Bottom line, just like the other lessons, avoid over-engineering. It’s best to avoid these challenges altogether rather than struggling to solve them when the performance is acceptable for your project needs.
#7 Errors and Retries
Errors are bound to happen. Anything from temporary network hiccups to logical problems. The general best-practices of handling errors are obviously applicable to data sources, except that now you need a strategy for retrying failed requests in order to keep our code sustainable and alive.
First, you want to differentiate between retryable errors and final errors. Within your error handling code, determine for each error if it’s retryable or not. A retryable error is one that results from a network issue, like server unavailability. These errors will often be resolved in time, either by manual intervention of the data source owner, or automatically due to the database’s internal mechanics. Most database systems nowadays are designed to survive such failures and self-repair themselves. It’s best to refer to the data source documentation and make sure that you cover most of the documented errors. An error is not retryable if it’s logical. For example filtering by a missing column name, or trying to fetch a removed table. In most cases, it’s safe to assume that an error is retryable, because even if it’s not, it will just repeat a few times before it breaks. But it’s always best to be explicit.
When you do capture a retryable error, schedule a retry of the last batch after set time period. Don’t run it immediately, as it may contribute to the underlying problem, like a server crashing due to too many queries. You don’t want to go on with the retries indefinitely, so setting a limit on the number of retries is advised. Two to three times should suffice.
In most cases, you don’t want to read the entire data source in one go.
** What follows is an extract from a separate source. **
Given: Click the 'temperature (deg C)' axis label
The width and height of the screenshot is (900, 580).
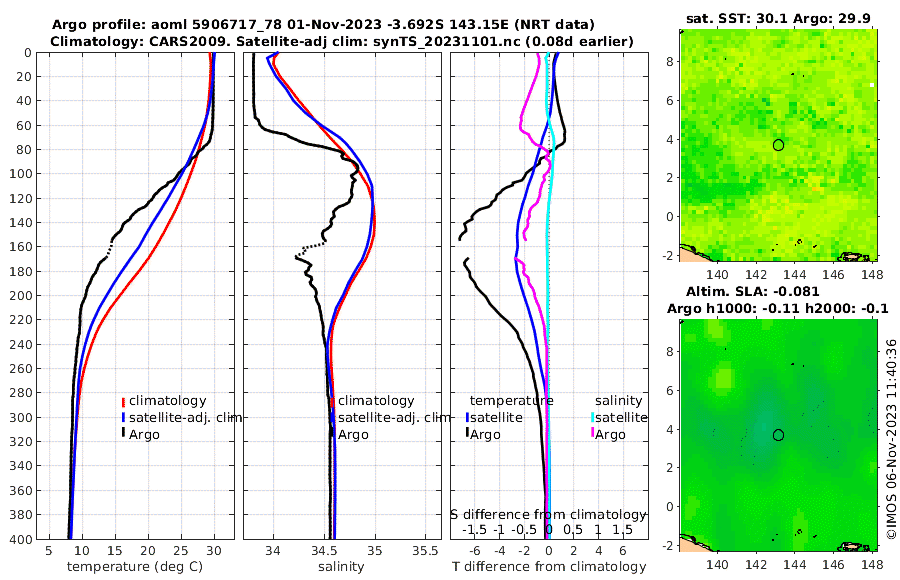Looking at the screenshot, I should pos(135,566).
This is true for even small data sets of several hundred MBs, as it would overflow the memory when several workers are running in parallel. It’s best to read the data in small batches, handling retries for each batch individually.
The naive approach to batching is to read the first batch, with a limit of, say, 1,000 records, and then read the next batch with the same limit. Only this time skipping the rows we’ve already consumed. This approach produces several challenges.
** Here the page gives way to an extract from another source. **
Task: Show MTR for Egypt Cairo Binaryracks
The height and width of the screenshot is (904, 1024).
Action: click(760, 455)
First, new data will come in while you’re reading, resulting in non-deterministic ordering. That means that if we’re running the same query twice, with the same skip and limit - it will produce different results.
Second, you can’t always rely on the database native sorting. Teradata for example, could produce completely different results for the exact same query due to it’s non-deterministic native sorting. Most importantly, some databases, like Postgres, don’t handle skips very well; scanning all of the skipped rows without inserting them to the result set.
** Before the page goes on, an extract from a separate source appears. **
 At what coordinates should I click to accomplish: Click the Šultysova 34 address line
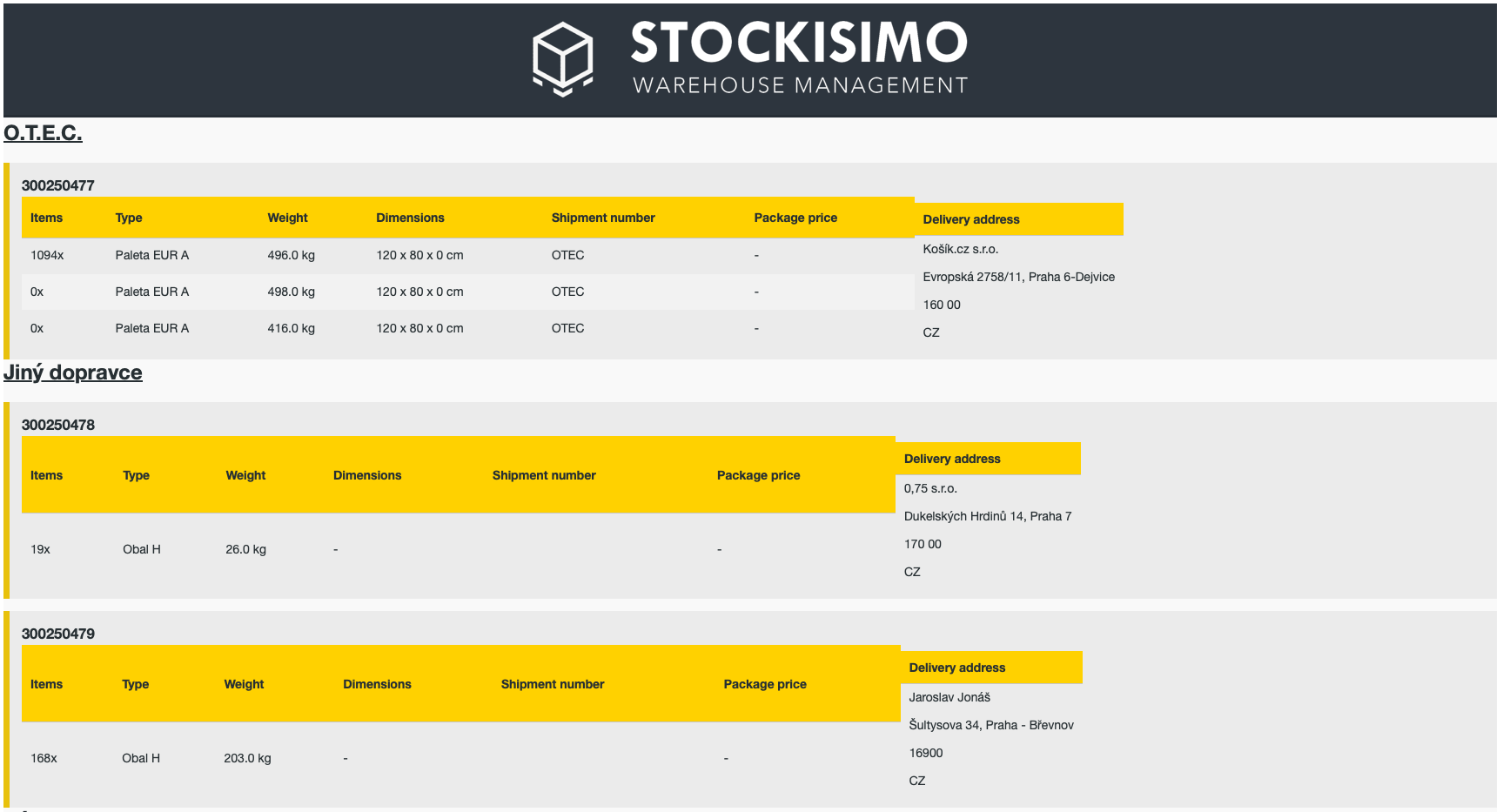pos(990,725)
Third and last, this will result in increasingly slower batches, proportional to the number of skipped rows, resulting in a full db-scan towards the final batches. Meaning that in practice, most of these queries are scanning the majority of the data over and over again for each batch.
It’s better to implement batching using a primary key filter; sort the results by the primary key, and only fetching rows that are bigger than the primary key received from the previous batch. This approach will use the primary key index, allowing the database to skip all of the irrelevant rows instantly, without scanning through them. Primary keys are preferable to other indexes because most databases enforce uniqueness on primary keys (Redshift excluded). Otherwise, it’s possible to implement this logic with any other index but the solution is far more complex (hint: it’s a combination of this method and the naive one).
#9 Debugging and Maintaining
After the data source is ready, your job is not done. As mentioned in the introduction, our main purpose here is to keep the code sustainable and maintainable with as little effort as possible. Sooner or later, you will need to revisit the code, add features or debug it. Here are several best-practices we’ve learned over the past year which will help you maintain your sanity and have a life outside of work:
- Log every bit of raw data: you will eventually want to view exactly what data came through the data source, unmodified in any way. Usually, you’ll need to compare against the same data point in your destination database. This will make it easy to identify weird bugs, like unsupported data types or non-ascii characters in the data. You should also log any metadata you have, like the database, collection or filename that was used by the data source to extract that record.
- Add metadata to the result set: You’ll want to have a simple way of tracing data back from your destination database to the data source. For this reason, it’s advised to add some metadata to each record you produce, same as with logging.
There’s a myth that says that for every line of code it will take 7x more time to maintain than it took to develop. With the ever changing arrays of data sources, it gets worse. Obsession with writing resilient code and tests will save your future-self a ton of time. Scaling is obviously also an issue, especially with database sources where the input data could potentially be enormous. But as tempting as it may be, do not over-optimize your queries to the best possible performance as this will quickly result in brittle code. Approach your performance targets by parallelization, incremental updates and smart batching. Remember that you need to conduct this cacophony, not play every single instrument at once.